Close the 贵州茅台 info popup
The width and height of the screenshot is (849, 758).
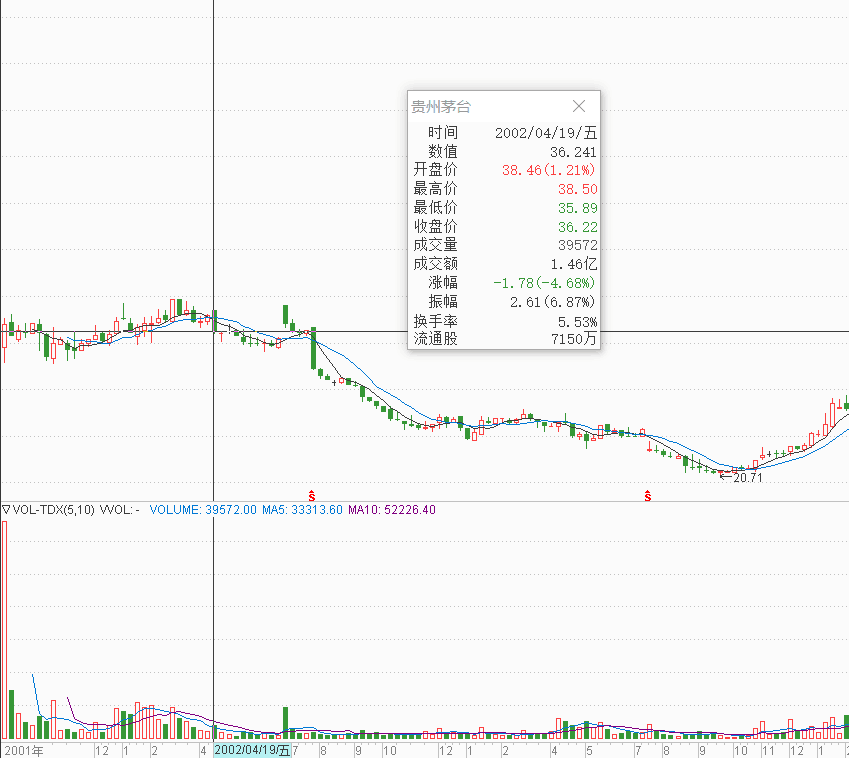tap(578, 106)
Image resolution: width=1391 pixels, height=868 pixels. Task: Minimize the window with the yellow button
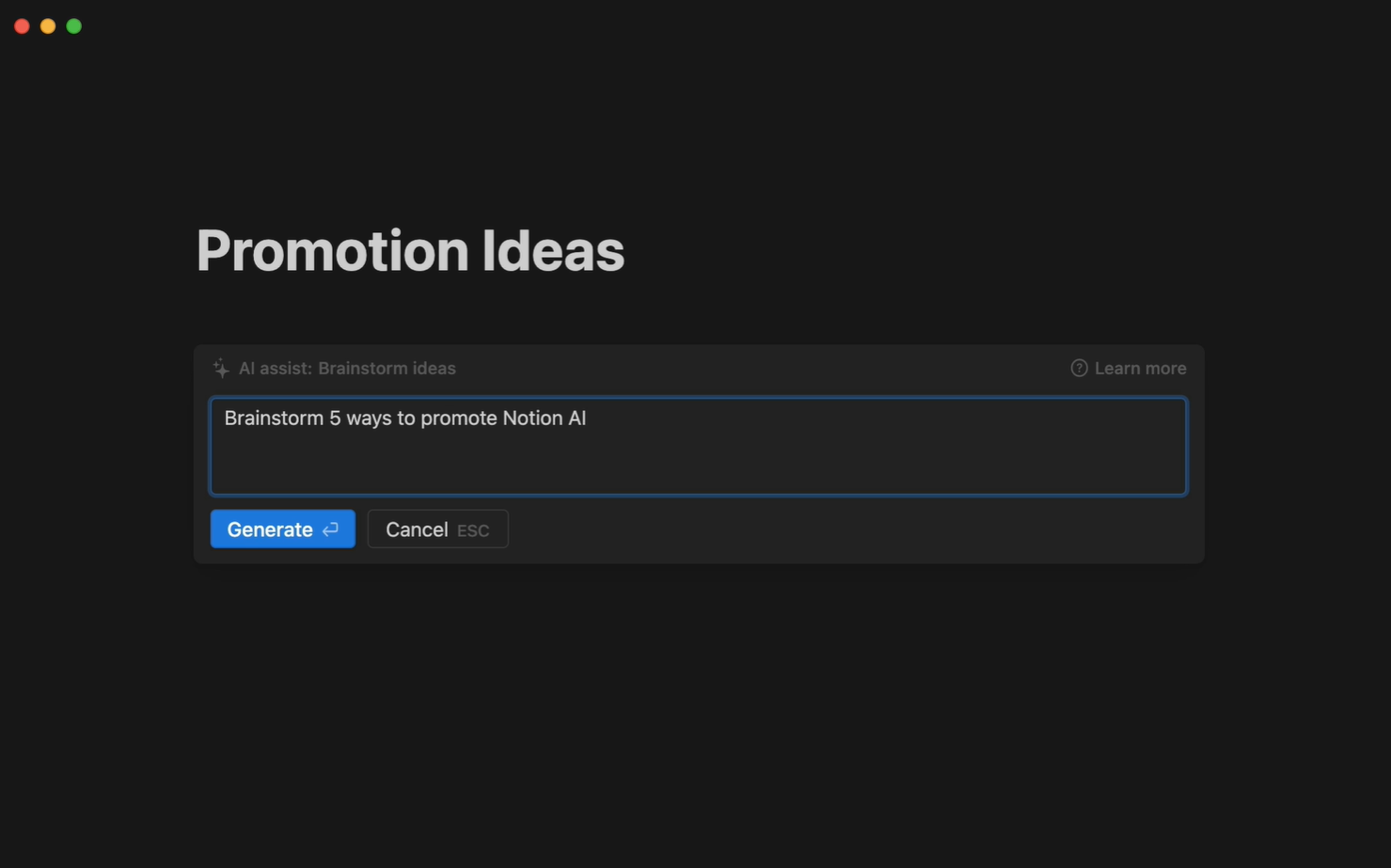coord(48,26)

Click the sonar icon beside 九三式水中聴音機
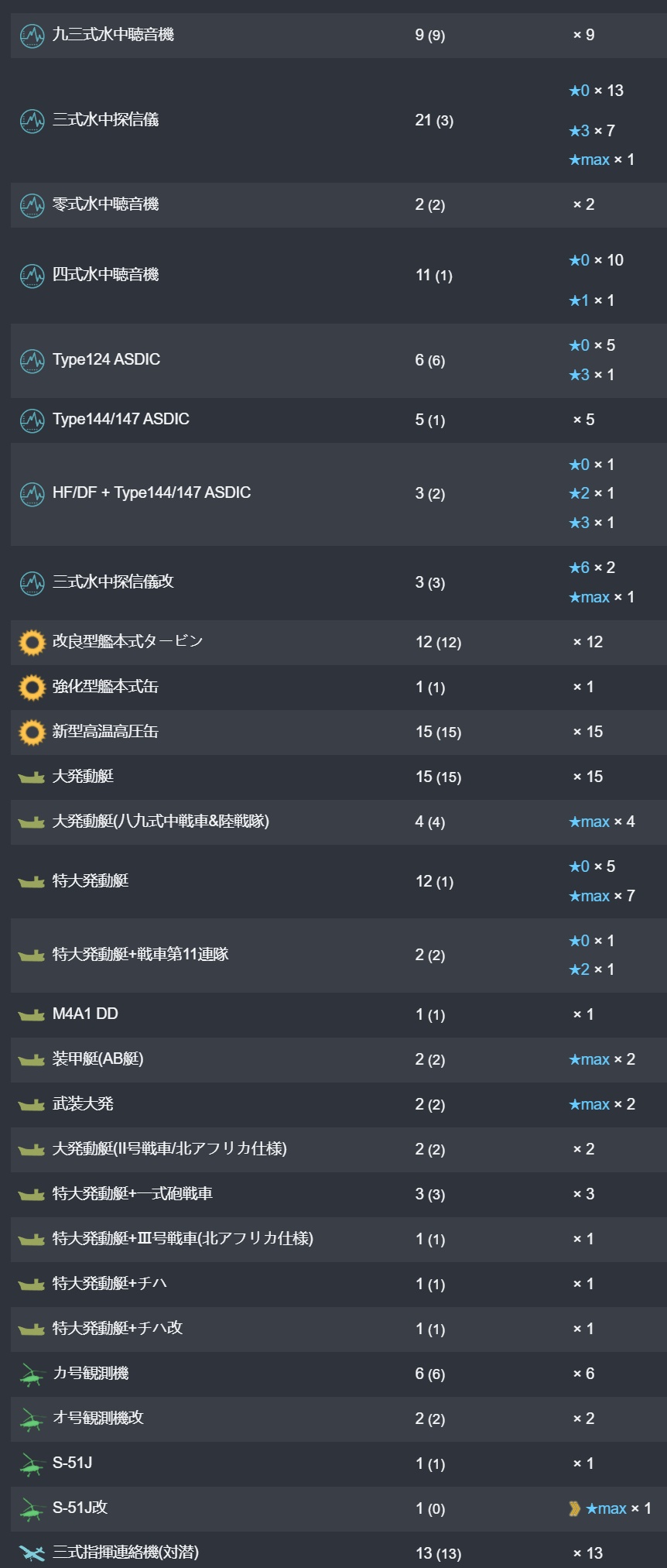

--

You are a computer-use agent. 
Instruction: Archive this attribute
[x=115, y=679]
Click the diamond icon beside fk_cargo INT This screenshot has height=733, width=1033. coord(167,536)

==

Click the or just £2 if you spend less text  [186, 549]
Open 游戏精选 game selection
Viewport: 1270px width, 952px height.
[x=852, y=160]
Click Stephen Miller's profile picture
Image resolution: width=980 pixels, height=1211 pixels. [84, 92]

» PROBLEM DETAILS
Whenever the string "icon" shows up in a line above, copy that line.

» EXERCISE ANSWER
Click the sonar icon beside 九三式水中聴音機
Click the diamond icon beside fk_cargo INT This screenshot has height=733, width=1033. coord(167,536)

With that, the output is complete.